Researchers presented these results at the AACR Annual Meeting 2014 as abstract 3847. The study was supported by NOXXON Pharma AG, the Berlin, Germany-based company developing lexaptepid pegol.

“Our concept is to treat anemia by inhibiting the activity of hepcidin,” said study investigator Kai Riecke, MD, of NOXXON Pharma.

“Hepcidin regulates iron in the blood. The problem is that, in quite a few tumors, hepcidin reduces iron in the circulation, and, over a long period of time, that leads to iron-restricted anemia.”

So Dr Riecke and his colleagues tested their antihepcidin molecule, lexaptepid pegol, in anemic cancer patients. The team enrolled patients with hemoglobin levels less than 10 g/dL who had been diagnosed with multiple myeloma, chronic lymphocytic leukemia, Hodgkin lymphoma, or non-Hodgkin lymphoma.

The patients had a median age of 64 years (range, 35-77). At baseline, the mean hemoglobin was 9.5 ± 0.2 g/dL, the mean serum ferritin was 1067 ± 297 μg/L, the mean serum iron was 34 ± 6 μg/dL, and the mean transferrin saturation was 16.7 ± 3.4%.

The patients received twice-weekly intravenous infusions of lexaptepid pegol for 4 weeks, and the researchers observed patients for 1 month after treatment. Patients were not allowed to receive erythropoiesis-stimulating agents or iron products during the study period.

The results showed increases in hemoglobin of 1 g/dL or greater, which qualified as a response, in 5 of the 12 patients (42%). Three patients achieved a response within 2 weeks of treatment initiation. All 5 patients maintained the increase in hemoglobin throughout the follow-up period.

There was no clear difference in response among the different malignancies, Dr Reike said. But he also noted that, as the study included a small number of patients, it wasn’t really possible for the researchers to make a fair comparison.

In addition to increasing hemoglobin levels, lexaptepid pegol decreased the mean serum ferritin from 1067 μg/L to 815 μg/L in the entire cohort of patients (P=0.014) and from 772 μg/L to 462 μg/L in responders (but this was not significant).

Reticulocyte hemoglobin increased from 22.7 pg to 24.9 pg (P=0.019) in responding patients, but there was no increase in non-responders. (Data for this measurement were only available for 3 of the responders—but all 7 of the non-responders—due to differences in measurement capabilities at the different research sites).

“During the treatment, we saw a very nice increase in reticulocyte hemoglobin, which shows, in these patients, the red blood cells were able to take up iron and build up more hemoglobin,” Dr Riecke said.
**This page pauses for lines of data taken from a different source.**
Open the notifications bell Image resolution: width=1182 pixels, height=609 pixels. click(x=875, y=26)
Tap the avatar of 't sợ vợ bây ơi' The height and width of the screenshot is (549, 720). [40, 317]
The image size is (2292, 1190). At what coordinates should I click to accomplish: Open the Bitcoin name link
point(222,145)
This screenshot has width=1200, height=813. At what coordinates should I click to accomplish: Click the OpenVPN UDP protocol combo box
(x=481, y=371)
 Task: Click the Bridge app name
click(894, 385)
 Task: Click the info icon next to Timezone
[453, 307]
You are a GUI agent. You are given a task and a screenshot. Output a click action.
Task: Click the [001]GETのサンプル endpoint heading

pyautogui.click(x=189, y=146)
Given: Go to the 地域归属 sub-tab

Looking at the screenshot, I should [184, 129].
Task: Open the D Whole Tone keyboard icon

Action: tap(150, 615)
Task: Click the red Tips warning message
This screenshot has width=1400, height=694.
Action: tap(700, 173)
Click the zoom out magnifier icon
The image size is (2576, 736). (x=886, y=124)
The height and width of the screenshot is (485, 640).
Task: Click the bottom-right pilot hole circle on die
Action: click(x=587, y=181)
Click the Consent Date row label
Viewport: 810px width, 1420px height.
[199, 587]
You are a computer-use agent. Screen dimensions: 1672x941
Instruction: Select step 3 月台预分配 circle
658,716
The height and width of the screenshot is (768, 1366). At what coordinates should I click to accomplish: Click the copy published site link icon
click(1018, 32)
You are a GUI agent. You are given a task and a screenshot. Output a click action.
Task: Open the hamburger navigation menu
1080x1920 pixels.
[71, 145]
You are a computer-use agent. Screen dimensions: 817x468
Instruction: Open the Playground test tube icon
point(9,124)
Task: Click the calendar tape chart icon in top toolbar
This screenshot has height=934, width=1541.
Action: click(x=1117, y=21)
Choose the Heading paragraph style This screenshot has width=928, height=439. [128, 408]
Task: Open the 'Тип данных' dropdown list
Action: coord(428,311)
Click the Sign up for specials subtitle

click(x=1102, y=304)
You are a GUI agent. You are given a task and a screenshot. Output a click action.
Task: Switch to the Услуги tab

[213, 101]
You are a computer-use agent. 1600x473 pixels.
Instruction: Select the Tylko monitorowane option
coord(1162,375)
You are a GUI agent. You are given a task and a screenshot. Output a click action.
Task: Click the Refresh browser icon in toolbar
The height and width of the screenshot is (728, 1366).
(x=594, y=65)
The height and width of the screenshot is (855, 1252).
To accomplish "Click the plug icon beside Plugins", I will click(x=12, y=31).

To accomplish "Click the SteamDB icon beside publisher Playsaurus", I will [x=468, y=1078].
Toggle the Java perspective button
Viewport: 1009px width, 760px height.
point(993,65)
The researchers also observed an increase in the mean reticulocyte index in responding patients, from 0.9 to 1.2, although the increase was not significant.

“So this shows that, not only do you have an increase in hemoglobin within each reticulocyte, but you have an increase in the number of reticulocytes—something that we didn’t really expect in the beginning,” Dr Riecke said. “And this may be a sign that the efficacy of erythropoiesis is improved.”

Additionally, responding patients experienced a decrease in soluble transferrin receptor levels, from 10.0 mg/L to 8.6 mg/L, although this was not significant. Soluble transferrin receptor levels remained unchanged in non-responders. (Data for this measurement were only available for 3 of the responders and 4 of the non-responders.)

 

 

“The decrease in soluble transferrin receptor levels is a sign that, in the beginning, the cells were very iron-hungry, and then their hunger was satisfied—at least to a certain extent—during the treatment with our drug,” Dr Reike said. “This is a sign that, by reducing hepcidin, more iron is being released into the circulation, and this iron can effectively be used for erythropoiesis.”

Dr Reike added that, although the researchers did observe some adverse effects in the patients, none of these could be clearly attributed to lexaptepid pegol.

Some of the patients did have low blood pressure shortly after treatment, but that may have been influenced by factors other than treatment, he said. Furthermore, in the phase 1 study of lexaptepid pegol in healthy subjects, the only adverse effect that occurred in the treatment arm (and not in the placebo arm) was headache.

Based on these results, NOXXON is now planning—and recruiting for—a study of lexaptepid pegol in dialysis patients.